Not an ounce of romanticism can be found in Dogtooth’s use of the bloodied face. To justify the sudden appearance of a cat in their yard, Father cuts his clothing and smears fake blood all over his body, villainizing the feline through visual shock and awe. This event becomes an ideological tipping point for Older Daughter, as she begins to quietly question the dogma Father has firmly ingrained in her subconscious.5. Destruction of Youth
When Eli decimates the three bullies drowning Oskar in the pool, Alfredson once again returns to the long shot, and silence and stillness allow the pockets of color to resonate. The destruction of youth, all mangled bodies and pools of blood, is perfectly counterbalanced by the calmness of the frame.
Father has prophesized that the only way his children can leave the compound is if their special “dogtooth” falls out. In this sequence, Oldest Daughter takes him at his word, shattering her jaw with a dumbbell and splattering the mirror with blood. It’s a symbolic destruction of her youth, represented by that toothless grin, but the instinctual act is far more important than the twisted reasoning behind it.6. Evolution?
The endings of both films share one question: Will these abnormal experiences of adolescence continue or evolve? As Oskar taps quietly on the cardboard box housing the dormant Eli, communicating through the Morse code they perfected together, this question remains unanswered. Still, the poetry and grace of the above shot provides a clue to Alfredson’s true intent: Companionship and escape are enough to signify a shared evolution, a step forward.

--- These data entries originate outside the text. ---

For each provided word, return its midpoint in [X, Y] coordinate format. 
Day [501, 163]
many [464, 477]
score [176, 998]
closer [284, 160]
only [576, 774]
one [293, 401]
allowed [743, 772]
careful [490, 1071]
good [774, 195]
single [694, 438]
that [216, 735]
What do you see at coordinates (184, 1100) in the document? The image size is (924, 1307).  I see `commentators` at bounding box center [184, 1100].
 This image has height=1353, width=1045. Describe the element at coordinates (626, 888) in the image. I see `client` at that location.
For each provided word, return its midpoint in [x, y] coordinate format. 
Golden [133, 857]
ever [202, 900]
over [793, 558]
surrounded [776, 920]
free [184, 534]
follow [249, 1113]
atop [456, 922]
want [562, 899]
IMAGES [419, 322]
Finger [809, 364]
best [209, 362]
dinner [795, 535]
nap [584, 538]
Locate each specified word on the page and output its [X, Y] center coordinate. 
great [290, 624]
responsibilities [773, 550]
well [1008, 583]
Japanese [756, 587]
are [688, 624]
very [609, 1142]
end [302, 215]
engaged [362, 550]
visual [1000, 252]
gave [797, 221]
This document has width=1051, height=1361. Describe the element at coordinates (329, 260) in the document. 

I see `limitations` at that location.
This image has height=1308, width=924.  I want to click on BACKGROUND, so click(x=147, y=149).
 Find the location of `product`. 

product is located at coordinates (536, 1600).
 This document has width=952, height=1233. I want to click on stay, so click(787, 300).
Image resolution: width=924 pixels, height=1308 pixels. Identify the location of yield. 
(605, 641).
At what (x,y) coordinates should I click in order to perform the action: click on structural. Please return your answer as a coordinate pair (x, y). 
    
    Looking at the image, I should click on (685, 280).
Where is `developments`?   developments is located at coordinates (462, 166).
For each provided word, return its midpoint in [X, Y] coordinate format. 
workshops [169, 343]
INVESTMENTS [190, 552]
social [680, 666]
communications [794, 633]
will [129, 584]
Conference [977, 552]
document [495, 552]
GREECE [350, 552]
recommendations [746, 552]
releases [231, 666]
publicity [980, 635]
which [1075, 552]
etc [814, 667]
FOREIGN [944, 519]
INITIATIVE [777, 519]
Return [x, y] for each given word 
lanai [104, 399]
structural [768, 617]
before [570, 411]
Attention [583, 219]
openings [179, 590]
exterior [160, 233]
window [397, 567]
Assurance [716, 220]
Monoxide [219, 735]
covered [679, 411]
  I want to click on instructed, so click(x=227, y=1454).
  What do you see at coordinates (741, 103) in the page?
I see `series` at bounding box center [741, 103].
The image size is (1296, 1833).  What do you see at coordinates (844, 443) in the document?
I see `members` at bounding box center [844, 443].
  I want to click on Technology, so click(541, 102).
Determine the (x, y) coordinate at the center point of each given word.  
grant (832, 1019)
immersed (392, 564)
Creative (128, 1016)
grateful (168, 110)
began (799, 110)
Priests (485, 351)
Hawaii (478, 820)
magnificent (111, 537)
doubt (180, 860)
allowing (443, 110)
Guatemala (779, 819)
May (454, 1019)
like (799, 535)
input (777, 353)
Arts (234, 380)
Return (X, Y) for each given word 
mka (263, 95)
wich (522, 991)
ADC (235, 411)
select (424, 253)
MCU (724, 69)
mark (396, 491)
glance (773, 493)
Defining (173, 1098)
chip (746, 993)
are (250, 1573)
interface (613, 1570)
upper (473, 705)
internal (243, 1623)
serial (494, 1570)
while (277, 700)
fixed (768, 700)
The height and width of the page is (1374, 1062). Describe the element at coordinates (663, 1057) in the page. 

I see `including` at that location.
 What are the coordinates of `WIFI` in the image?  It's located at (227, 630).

The motif of containment and transportation continues in the final shot of Dogtooth, in which Older Sister escapes the compound by hiding in the trunk of Father’s car. Unlike Let the Right One In, there’s no tender reference to the woman within the confined compartment, no excitement over her achieved freedom. Instead, we watch as one lifeless vehicle carries a potential monster into the world beyond, an event that could expand Father’s warped doctrine instead of erasing it from memory. Cats beware.